The doctor's testimony shows that the plaintiff, when he first examined him on the 2nd day of September 1952, was in moderate shock; that he had a transverse fracture of the middle third of his right femur with two inches of overriding of the bone, which the doctor explained. He said that at the fracture line the muscles had pulled the bones so that the ends were overlapping two inches. He was asked the treatment that was necessary in this connection and he stated that the overriding was corrected by traction and a plaster cast applied. This was done on September 3, 1952. On September 15 an x-ray was taken to check the fracture and it was found that the fracture had slipped and because of the overriding that was again present, it was necessary to have an "open reduction and plating of the fractured femur." This involved surgery to the bone. The ends of the bone were brought together and fastened with a metal plate. It was explained that the metal plate is usually a permanent condition.
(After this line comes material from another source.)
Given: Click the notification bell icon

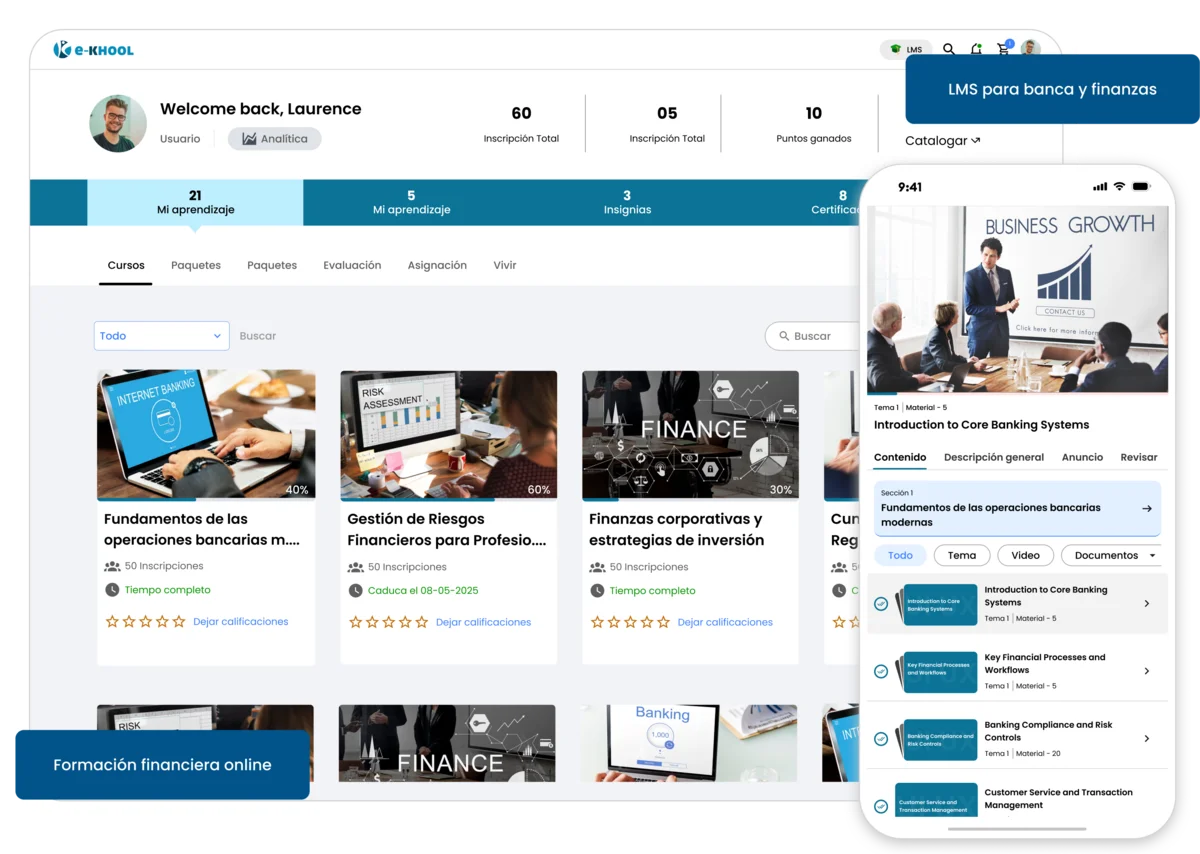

It was further explained that doctors generally hesitate to put on an internal fixation plate and screws in the fractures of children, "because of the possibility that it might stimulate the bone." He explained that it had been found experimentally and also clinically that the introduction of foreign material into the growing bone tends to stimulate the bone to lengthen, so that under ordinary conditions it is sought to reduce a fracture without surgery. On the 22nd day of October, 1952, the boy went home. Five days later he reported to the doctor's office using crutches, and he was on crutches until on or about the first day of December, 1952. In the meantime he took physical therapy treatments to further facilitate the improvement of his injured right leg. On the date of the trial the doctor made a measurement of the legs of Ronald Moe and found that the right leg was about a quarter of an inch longer than the left leg, but indicated that that was not unusual. But he recommended that the leg length of the boy be measured every six months to determine whether it would approach the place where he might develop a disabling leg limp and require measures to retard the growth. The doctor explained the medical practice by which that could be accomplished.
From this it would appear that the injuries of Ronald Moe were of considerable duration; that they involved considerable pain and suffering, surgery, medical treatment by way of physical therapy after the surgery, and that the possibility of the insertion of the metal plate screwed into the bone might stimulate the growth thereof in a young boy which would require examination every six months to determine whether such stimulation of the bone growth was taking place, so that effective treatment could be administered if the plate was stimulating the growth of the bone.
When all of these things are considered, it cannot be said that the verdict was excessive or that the jury was influenced by passion or prejudice in arriving at its verdict in favor of Ronald Moe. In this connection it must be remembered that this collision and the injuries resulting to Ronald Moe occurred in Cass County, North Dakota; that the actions were tried in Devils Lake, Ramsey County, North Dakota, where the defendant had been a long time resident. The defendant, therefore, had the advantage of having these two cases tried and heard in his own community, while the plaintiffs were entire strangers therein. The verdict cannot be said as a matter of law to have been excessive. See Loveland v. Nieters, N.D., 54 N.W.2d 533.
We find no error in the record that would warrant a reversal of the judgments for the plaintiffs. The orders denying judgments notwithstanding the verdicts or in the alternative for a new trial and the judgments in both cases are affirmed.
BURKE, C. J., and GRIMSON, SATHRE and MORRIS, JJ., concur.